### HOW TO COMPLETE THIS TASK
The response should consist of the data reproduced word for word.

Items from a dataset

*** Begin section ***

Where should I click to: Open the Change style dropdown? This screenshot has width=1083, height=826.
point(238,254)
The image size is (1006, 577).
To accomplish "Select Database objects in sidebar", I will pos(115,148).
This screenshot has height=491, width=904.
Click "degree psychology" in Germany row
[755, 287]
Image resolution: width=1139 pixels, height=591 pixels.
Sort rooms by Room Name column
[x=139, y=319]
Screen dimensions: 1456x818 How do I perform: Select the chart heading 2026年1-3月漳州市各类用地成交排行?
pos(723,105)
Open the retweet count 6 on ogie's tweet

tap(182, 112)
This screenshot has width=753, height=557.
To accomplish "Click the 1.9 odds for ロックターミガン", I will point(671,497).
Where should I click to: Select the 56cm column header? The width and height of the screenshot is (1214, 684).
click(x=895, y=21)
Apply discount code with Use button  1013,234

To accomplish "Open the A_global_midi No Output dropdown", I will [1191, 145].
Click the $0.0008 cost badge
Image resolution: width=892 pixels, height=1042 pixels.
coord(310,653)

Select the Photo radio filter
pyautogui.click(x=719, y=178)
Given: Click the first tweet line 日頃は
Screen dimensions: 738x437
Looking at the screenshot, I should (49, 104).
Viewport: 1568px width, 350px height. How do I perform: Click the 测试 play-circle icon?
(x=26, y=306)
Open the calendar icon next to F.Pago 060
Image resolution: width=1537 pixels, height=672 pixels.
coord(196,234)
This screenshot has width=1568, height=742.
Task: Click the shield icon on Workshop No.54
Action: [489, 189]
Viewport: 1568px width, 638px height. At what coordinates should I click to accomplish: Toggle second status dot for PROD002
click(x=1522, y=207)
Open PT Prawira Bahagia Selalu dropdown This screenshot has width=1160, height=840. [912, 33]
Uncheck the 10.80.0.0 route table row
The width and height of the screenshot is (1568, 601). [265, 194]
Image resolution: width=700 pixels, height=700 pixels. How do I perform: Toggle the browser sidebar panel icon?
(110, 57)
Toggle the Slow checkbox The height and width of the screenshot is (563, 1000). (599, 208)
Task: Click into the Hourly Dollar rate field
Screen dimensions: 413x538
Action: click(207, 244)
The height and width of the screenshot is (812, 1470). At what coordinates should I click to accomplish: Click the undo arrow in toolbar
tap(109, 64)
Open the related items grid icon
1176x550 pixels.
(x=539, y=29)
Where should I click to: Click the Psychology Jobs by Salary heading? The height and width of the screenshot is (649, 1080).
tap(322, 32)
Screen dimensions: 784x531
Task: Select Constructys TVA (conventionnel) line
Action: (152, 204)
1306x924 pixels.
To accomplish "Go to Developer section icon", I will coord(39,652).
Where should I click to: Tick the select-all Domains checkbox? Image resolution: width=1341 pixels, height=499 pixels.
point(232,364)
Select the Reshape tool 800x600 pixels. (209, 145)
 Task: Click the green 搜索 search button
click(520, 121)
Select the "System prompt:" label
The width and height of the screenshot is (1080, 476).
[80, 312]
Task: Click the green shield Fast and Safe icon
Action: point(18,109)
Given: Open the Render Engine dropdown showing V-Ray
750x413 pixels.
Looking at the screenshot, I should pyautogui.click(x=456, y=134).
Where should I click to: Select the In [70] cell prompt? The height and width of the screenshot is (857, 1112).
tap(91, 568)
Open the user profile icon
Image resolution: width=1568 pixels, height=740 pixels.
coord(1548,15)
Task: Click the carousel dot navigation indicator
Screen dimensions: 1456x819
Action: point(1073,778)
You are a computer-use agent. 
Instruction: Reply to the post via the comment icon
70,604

*** End section ***

### REPLY TO THE EXERCISE
Where should I click to: Open the Change style dropdown? This screenshot has width=1083, height=826.
point(238,254)
The image size is (1006, 577).
To accomplish "Select Database objects in sidebar", I will pos(115,148).
This screenshot has height=491, width=904.
Click "degree psychology" in Germany row
[755, 287]
Image resolution: width=1139 pixels, height=591 pixels.
Sort rooms by Room Name column
[x=139, y=319]
Screen dimensions: 1456x818 How do I perform: Select the chart heading 2026年1-3月漳州市各类用地成交排行?
pos(723,105)
Open the retweet count 6 on ogie's tweet

tap(182, 112)
This screenshot has width=753, height=557.
To accomplish "Click the 1.9 odds for ロックターミガン", I will point(671,497).
Where should I click to: Select the 56cm column header? The width and height of the screenshot is (1214, 684).
click(x=895, y=21)
Apply discount code with Use button  1013,234

To accomplish "Open the A_global_midi No Output dropdown", I will [1191, 145].
Click the $0.0008 cost badge
Image resolution: width=892 pixels, height=1042 pixels.
coord(310,653)

Select the Photo radio filter
pyautogui.click(x=719, y=178)
Given: Click the first tweet line 日頃は
Screen dimensions: 738x437
Looking at the screenshot, I should (49, 104).
Viewport: 1568px width, 350px height. How do I perform: Click the 测试 play-circle icon?
(x=26, y=306)
Open the calendar icon next to F.Pago 060
Image resolution: width=1537 pixels, height=672 pixels.
coord(196,234)
This screenshot has width=1568, height=742.
Task: Click the shield icon on Workshop No.54
Action: [489, 189]
Viewport: 1568px width, 638px height. At what coordinates should I click to accomplish: Toggle second status dot for PROD002
click(x=1522, y=207)
Open PT Prawira Bahagia Selalu dropdown This screenshot has width=1160, height=840. [912, 33]
Uncheck the 10.80.0.0 route table row
The width and height of the screenshot is (1568, 601). [265, 194]
Image resolution: width=700 pixels, height=700 pixels. How do I perform: Toggle the browser sidebar panel icon?
(110, 57)
Toggle the Slow checkbox The height and width of the screenshot is (563, 1000). (599, 208)
Task: Click into the Hourly Dollar rate field
Screen dimensions: 413x538
Action: click(207, 244)
The height and width of the screenshot is (812, 1470). At what coordinates should I click to accomplish: Click the undo arrow in toolbar
tap(109, 64)
Open the related items grid icon
1176x550 pixels.
(x=539, y=29)
Where should I click to: Click the Psychology Jobs by Salary heading? The height and width of the screenshot is (649, 1080).
tap(322, 32)
Screen dimensions: 784x531
Task: Select Constructys TVA (conventionnel) line
Action: (152, 204)
1306x924 pixels.
To accomplish "Go to Developer section icon", I will coord(39,652).
Where should I click to: Tick the select-all Domains checkbox? Image resolution: width=1341 pixels, height=499 pixels.
point(232,364)
Select the Reshape tool 800x600 pixels. (209, 145)
 Task: Click the green 搜索 search button
click(520, 121)
Select the "System prompt:" label
The width and height of the screenshot is (1080, 476).
[80, 312]
Task: Click the green shield Fast and Safe icon
Action: point(18,109)
Given: Open the Render Engine dropdown showing V-Ray
750x413 pixels.
Looking at the screenshot, I should pyautogui.click(x=456, y=134).
Where should I click to: Select the In [70] cell prompt? The height and width of the screenshot is (857, 1112).
tap(91, 568)
Open the user profile icon
Image resolution: width=1568 pixels, height=740 pixels.
coord(1548,15)
Task: Click the carousel dot navigation indicator
Screen dimensions: 1456x819
Action: point(1073,778)
You are a computer-use agent. 
Instruction: Reply to the post via the comment icon
70,604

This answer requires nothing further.